Juridiquement, Boko Haram viole l´article 7 du Statut de Rome qui stipule que les crimes contre l´humanité regroupent „les meurtres, , […] les emprisonnements ou autre forme de privation grave de liberté physique, […] les persécutions de tout groupe ou de toute collectivité identifiable pour des motifs d’ordre politique, racial, national, ethnique, culturel, religieux ou sexiste et les disparitions forcées de personnes », si ces actes sont « commis dans le cadre d’une attaque généralisée ou systématique lancée contre toute population civile et en connaissance de cette attaque ».

C´est dans cette logique juridique qu´une procédure judiciaire émanant de la CPI est engagée contre Boko Haram et les forces gouvernementales nigérianes qui se rendent aussi coupables de graves exactions commises contre les populations civiles. Ces forces sont responsables de plusieurs milliers de morts lors de raids sur les villes du Nord oú ont lieu les attaques de Boko Haram selon la CPI. L’Etat nigérian en tant signataire des clauses juridiques de la Cour Pénale Internationale est responsable de violations du droit à la propriété énoncé dans l’article 17 de la Déclaration Universelle des Droits de l´Homme ainsi que de l’article 12 de cette même déclaration. Ces articles stipulent que « nul ne sera l’objet d’immixtions arbitraires dans sa vie privée, sa famille, son domicile ou sa correspondance ». Or, les forces de sécurité pillent, détruisent et brûlent des maisons sous prétexte d’une appartenance présumée des habitants aux groupes islamistes.

Quelles solutions pour mettre fin á cette boucherie humaine ? 

Pour faire face á la menace des différents groupes terroristes opérant sur le continent, l´Afrique doit être avant tout consciente qu´aucun pays du monde n´est á l´abris du terrorisme et que le continent est dans l´obligation de prendre en main son destin.

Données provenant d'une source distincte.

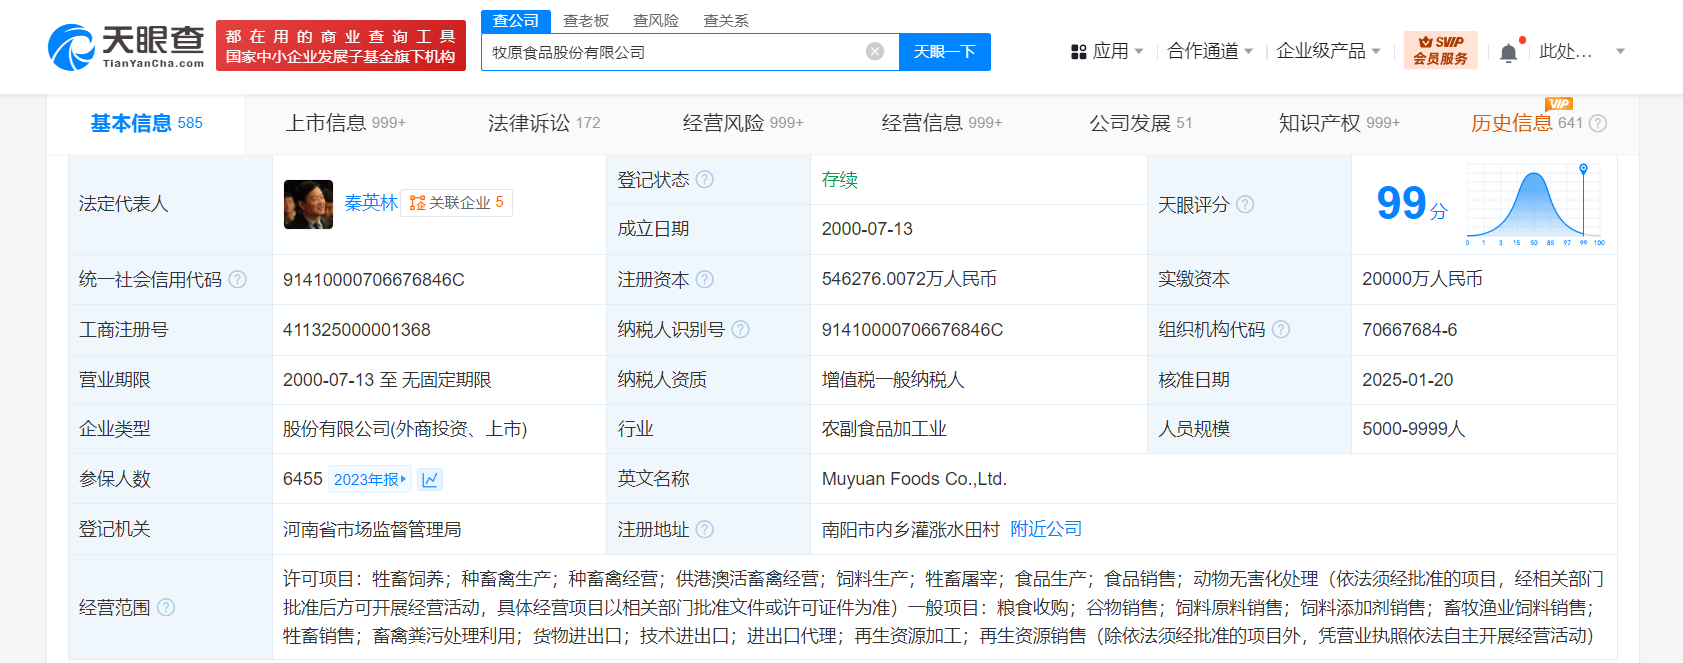
Task: Click the 附近公司 link
Action: pos(1046,529)
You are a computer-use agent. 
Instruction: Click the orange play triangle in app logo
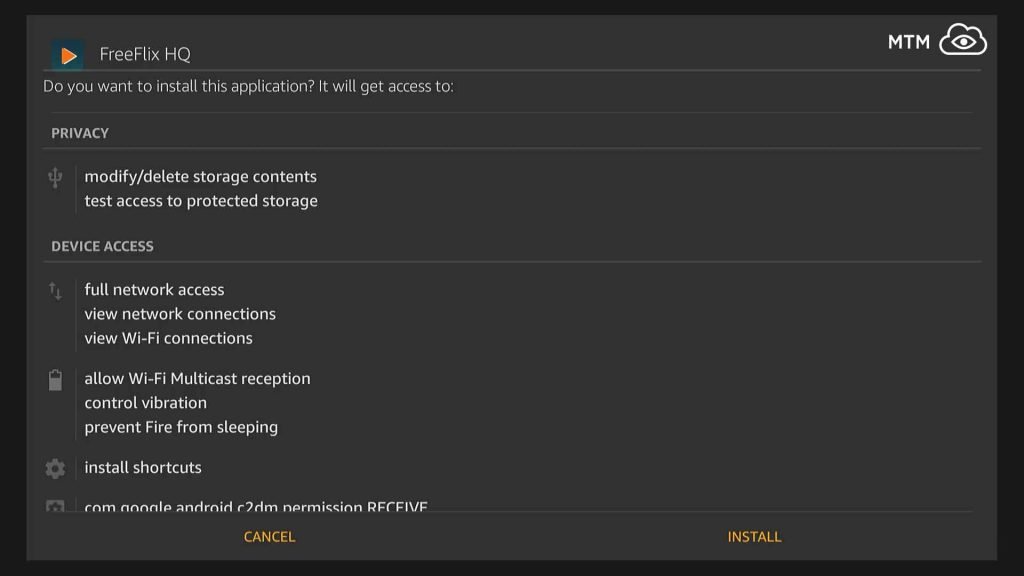pos(69,55)
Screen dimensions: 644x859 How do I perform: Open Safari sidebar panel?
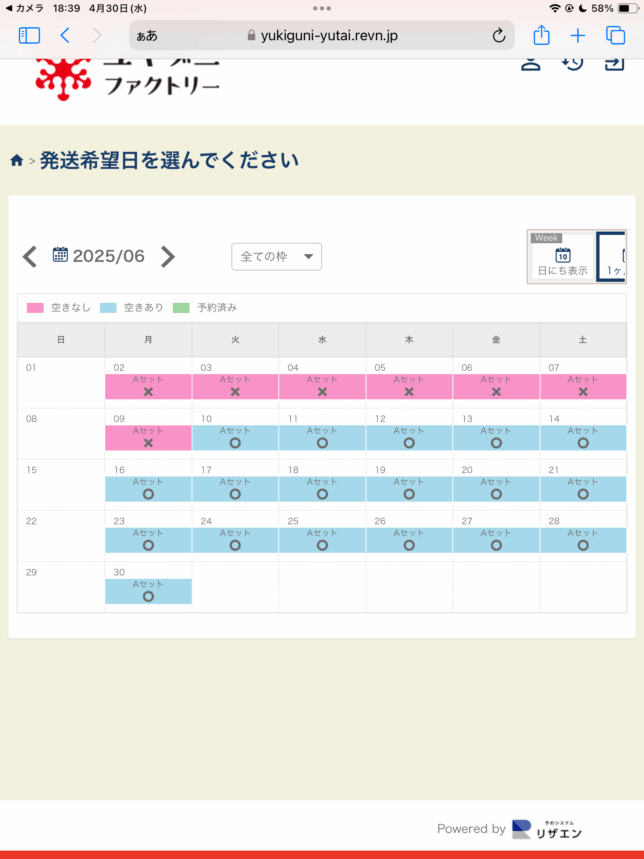tap(29, 36)
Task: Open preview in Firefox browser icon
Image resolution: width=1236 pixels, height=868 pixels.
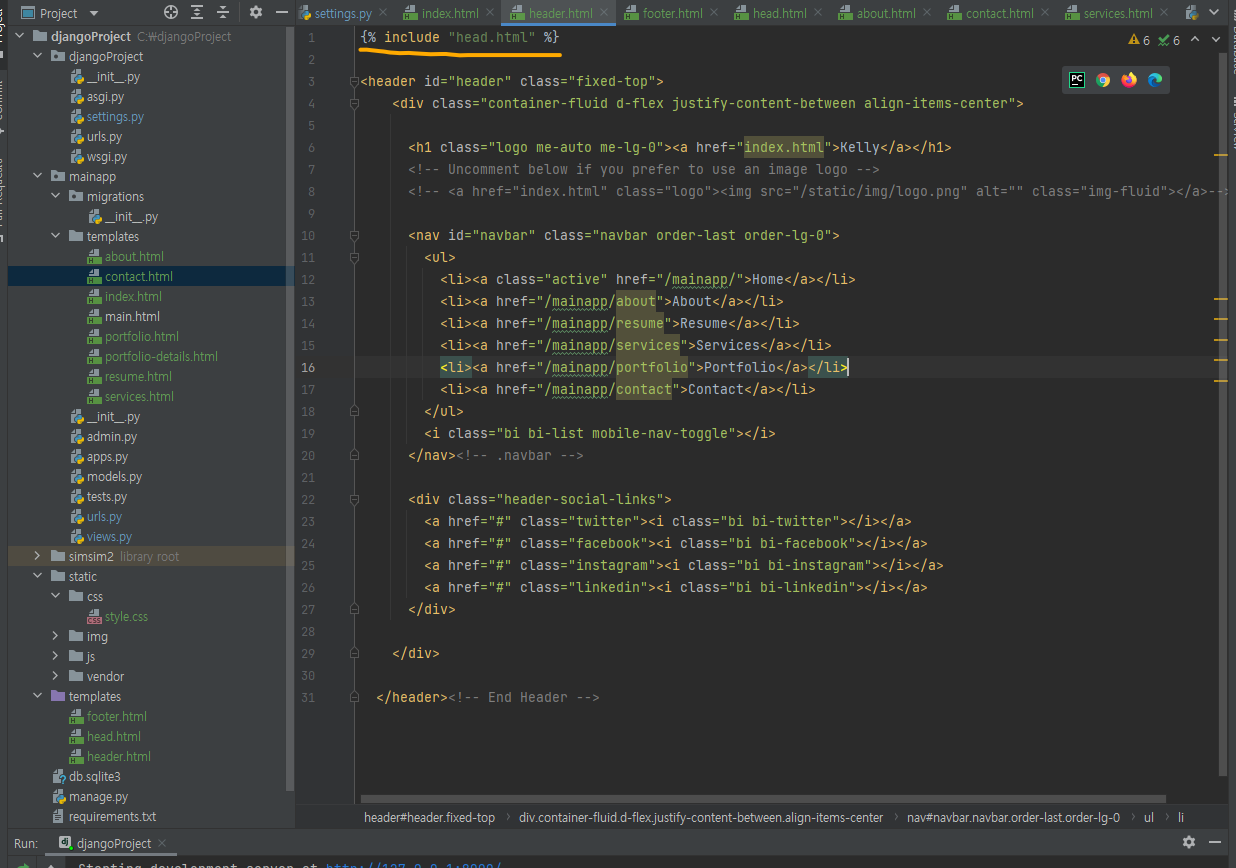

L´Afrique doit résoudre ses propres problémes pour le bonheur de ses citoyens. Cela doit constituer une source de motivation suffisante pour prémunir et attaquer tous les fléaux entravant notre développement. La menace que représente Boko Haram n´est plus locale mais continentale. Le terrorisme c´est comme un cancer. Si on ne le traite pas, il continuera á se propager. Boko Haram et les autres groupes terroristes représentent un potentiel danger pour le continent tout entier. Il est donc urgent pour l´Union Africaine en concertation avec les organisations sous-régionales d´étudier de nouveaux mécanismes pour faire face á ce fléau qui continue par nous plomber, par nous tirer vers le bas. Il est de l´intérêt de toutes les nations africaines de lutter contre ce drame.

Cette lutte efficace et effective contre le terrorisme en Afrique doit logiquement s´appuyer sur une coopération militaire des pays africains á l´instar du déploiement des troupes tchadiennes au Cameroun. Un geste á saluer dignement pour le soutien du Tchad au Cameroun. La lutte doit aussi se baser sur une pluralité d´initiatives et d´aspects notamment d´ordre politique volontariste, diplomatique, socioéconomique (s´attaquer aux conditions qui favorisent le développement du terrorisme) et sécuritaire (renforcement des capacités opérationnelles des forces de sécurité et de défense). Sans cette initiative volontariste et concrétisée des pays africains y compris le Nigeria dont les moyens financiers ne manquent pas, il sera difficile de mettre fin á la dangereuse, fulgurante et meurtrière avancée de la nébuleuse terroriste du groupe Boko Haram. La mobilisation mondiale pour sauver Charlie Hebdo de la barbarie humaine devrait bien inspirer les dirigeants africains. L´Afrique et le monde ne peuvent pas être indifférents de cette tragédie humaine dans le Sahel plus particuliérement au Nigeria, Cameroun et Tchad. En attendant qu´une force africaine d´intervention rapide et une trompette de solidarité mondiale se matérialisent, Boko Haram poursuit de plus belle maniére sa campagne sanguinaire en endeuillant l´Afrique et en infligeant douleurs et souffrances á de milliers de familles africaines.